Zaki is the centerpiece of the poster, depicted holding a gun in his injured hand but gazing outward resolutely and appearing unbeaten. Next to him are his right hand man, played by Mahmood Hemeidah, and his gorgeous dancer wife, played by Raghda. The poster's dramatic black background suggests the secret world of the drug gangs, while the fiery colors reflect the passion and action at the heart of the film's story.
THE INNOCENT SOLDIER
Ahmad Saba' El-Leil, an uneducated soldier in the Central Security Forces, is a kind and very innocent man who is made to believe that all political prisoners are irredeemable enemies of the state. When he discovers a native of his hometown who is known to be a dedicated patriot and who himself encouraged Ahmad to join the army among a new batch of prisoners, he comes to question everything he's been told and begins to rebel against the prison warden's requests to behave with unrestrained cruelty toward the prisoners. This was Zaki's role in The Innocent (1986), which became a landmark achievement in his career.
The poster's collage elements reflect the diversity of action-packed scenes in the movie. The use of bold crimson color for the film title and cast names gives artistic voice to the story's violence and excitement, and elegantly foreshadows what can only be a bloody ending.
THE RUTHLESS OFFICER
From an innocent soldier to a much darker and more complex character, Zaki portrays the officer Hazem in Al-Basha (1993), for whom exaggerated violence and an outlaw lifestyle was second nature. Hazem is transferred from the drug control department to the vice squad, where he is assigned to uncover a large prostitution network led by a well-known businessman.
The film's poster combines basic graphic elements with a sophisticated theme. Zaki is shown sitting on the bank of the Nile gazing at the bright lights of Cairo, a symbolic reference to the prevalence of nighttime nightclub settings throughout the film. The poster's designer, Mortada, left Zaki's role purposefully mysterious, and relied on the film's name to provide a clue to the character's essential nature (in Egypt, police officers are often called “Basha”).

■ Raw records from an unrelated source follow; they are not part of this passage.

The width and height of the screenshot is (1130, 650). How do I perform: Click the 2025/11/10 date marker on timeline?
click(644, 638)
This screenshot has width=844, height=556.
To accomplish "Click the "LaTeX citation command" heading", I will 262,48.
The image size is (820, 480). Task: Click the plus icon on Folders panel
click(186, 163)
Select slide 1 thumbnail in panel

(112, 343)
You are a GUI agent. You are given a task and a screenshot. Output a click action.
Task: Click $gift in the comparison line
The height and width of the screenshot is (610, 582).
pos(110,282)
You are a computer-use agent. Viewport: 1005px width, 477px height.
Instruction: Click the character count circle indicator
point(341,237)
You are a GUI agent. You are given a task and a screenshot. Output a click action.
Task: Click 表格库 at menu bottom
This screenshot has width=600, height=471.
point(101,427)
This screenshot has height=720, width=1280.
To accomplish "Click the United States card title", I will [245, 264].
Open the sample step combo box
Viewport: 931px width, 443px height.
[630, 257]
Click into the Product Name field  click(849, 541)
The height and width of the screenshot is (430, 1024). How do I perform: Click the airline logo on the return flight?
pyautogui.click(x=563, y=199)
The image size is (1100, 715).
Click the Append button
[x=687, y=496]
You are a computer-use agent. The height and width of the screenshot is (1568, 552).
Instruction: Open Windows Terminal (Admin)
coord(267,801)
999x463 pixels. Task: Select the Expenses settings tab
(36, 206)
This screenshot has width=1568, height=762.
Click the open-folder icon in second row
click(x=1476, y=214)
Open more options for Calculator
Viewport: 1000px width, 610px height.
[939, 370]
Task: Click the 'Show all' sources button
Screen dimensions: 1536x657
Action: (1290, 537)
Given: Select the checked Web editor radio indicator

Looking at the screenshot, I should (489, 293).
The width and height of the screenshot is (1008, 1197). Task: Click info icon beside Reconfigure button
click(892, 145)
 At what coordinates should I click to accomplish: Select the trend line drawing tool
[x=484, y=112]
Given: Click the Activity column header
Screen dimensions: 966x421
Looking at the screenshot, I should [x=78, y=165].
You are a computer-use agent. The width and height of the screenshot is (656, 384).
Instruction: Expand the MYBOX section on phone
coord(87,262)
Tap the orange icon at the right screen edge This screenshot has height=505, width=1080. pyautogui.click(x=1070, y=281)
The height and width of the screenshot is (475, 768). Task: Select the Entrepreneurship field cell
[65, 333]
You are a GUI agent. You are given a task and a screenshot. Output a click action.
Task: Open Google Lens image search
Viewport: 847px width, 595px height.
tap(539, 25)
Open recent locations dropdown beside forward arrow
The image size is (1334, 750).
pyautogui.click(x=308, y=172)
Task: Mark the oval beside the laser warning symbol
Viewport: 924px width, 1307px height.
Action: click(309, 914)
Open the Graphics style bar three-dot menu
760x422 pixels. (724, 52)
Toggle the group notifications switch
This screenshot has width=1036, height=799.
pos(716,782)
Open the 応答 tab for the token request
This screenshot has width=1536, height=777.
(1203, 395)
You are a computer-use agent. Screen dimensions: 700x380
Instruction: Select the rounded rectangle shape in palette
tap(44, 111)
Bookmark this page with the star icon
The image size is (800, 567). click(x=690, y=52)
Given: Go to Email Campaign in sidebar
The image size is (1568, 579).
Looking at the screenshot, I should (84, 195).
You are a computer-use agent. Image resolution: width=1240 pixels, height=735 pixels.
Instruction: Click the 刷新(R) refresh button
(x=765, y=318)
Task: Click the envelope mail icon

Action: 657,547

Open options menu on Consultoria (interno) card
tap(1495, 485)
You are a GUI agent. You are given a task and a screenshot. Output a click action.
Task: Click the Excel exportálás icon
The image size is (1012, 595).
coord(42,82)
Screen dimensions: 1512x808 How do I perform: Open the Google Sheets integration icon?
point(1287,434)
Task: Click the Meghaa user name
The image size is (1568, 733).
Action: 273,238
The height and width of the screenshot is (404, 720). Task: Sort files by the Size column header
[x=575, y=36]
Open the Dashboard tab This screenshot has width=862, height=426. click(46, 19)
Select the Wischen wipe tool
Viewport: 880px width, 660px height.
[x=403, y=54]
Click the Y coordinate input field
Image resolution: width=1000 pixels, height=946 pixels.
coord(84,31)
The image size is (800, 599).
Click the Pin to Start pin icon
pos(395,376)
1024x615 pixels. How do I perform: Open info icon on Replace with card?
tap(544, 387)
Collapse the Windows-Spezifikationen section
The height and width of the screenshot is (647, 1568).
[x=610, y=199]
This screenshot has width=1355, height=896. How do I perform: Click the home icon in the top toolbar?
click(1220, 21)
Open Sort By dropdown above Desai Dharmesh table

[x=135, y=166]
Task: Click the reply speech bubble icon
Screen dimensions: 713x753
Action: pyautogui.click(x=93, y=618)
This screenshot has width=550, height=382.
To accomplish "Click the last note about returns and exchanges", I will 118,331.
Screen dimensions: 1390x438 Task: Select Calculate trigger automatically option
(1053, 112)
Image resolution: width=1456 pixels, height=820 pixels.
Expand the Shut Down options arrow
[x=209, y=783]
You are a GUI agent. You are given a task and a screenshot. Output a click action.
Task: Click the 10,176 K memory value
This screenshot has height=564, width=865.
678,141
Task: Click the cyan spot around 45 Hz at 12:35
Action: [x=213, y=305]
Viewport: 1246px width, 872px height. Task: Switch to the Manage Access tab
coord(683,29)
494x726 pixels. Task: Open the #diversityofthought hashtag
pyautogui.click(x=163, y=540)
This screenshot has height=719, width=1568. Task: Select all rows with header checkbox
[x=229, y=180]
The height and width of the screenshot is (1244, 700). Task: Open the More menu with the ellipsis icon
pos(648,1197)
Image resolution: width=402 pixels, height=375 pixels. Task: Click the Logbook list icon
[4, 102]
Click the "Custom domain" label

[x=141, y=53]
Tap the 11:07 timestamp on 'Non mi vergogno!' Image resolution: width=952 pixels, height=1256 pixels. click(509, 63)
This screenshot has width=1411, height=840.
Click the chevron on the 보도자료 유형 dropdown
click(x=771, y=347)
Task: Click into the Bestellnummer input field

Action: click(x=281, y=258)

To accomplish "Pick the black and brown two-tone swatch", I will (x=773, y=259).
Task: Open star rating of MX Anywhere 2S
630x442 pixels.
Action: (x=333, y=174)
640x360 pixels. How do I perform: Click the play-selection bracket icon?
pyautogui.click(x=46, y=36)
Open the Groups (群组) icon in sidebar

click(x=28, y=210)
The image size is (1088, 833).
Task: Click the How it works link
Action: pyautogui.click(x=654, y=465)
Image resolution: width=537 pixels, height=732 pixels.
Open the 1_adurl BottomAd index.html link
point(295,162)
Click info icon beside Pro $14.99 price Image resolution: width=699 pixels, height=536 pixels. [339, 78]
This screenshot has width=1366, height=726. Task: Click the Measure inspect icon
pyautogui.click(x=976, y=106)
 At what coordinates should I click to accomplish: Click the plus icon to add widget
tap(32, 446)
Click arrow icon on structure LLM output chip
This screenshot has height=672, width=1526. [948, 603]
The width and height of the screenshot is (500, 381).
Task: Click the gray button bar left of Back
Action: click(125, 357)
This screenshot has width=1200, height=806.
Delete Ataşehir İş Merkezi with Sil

These films perfectly demonstrate how Ahmed Zaki was able to move skillfully from one role to its opposite, while maintaining superb authenticity and credibility. He always convinced viewers that he was not simply playing a role as an actor, but rather transforming himself completely in performances imbued with each character's distinctive emotional, rational, and social dimensions. He will forever be one of the shining lights from the modern age of Egyptian cinema.
Ashraf Swelim is an Egyptian music and film critic. He wrote for Al Gomhuria newspaper for over 40 years and was a contributing editor to Cinema and Arts, Cinema and Theater, Cinema and People, and Cinema 2000.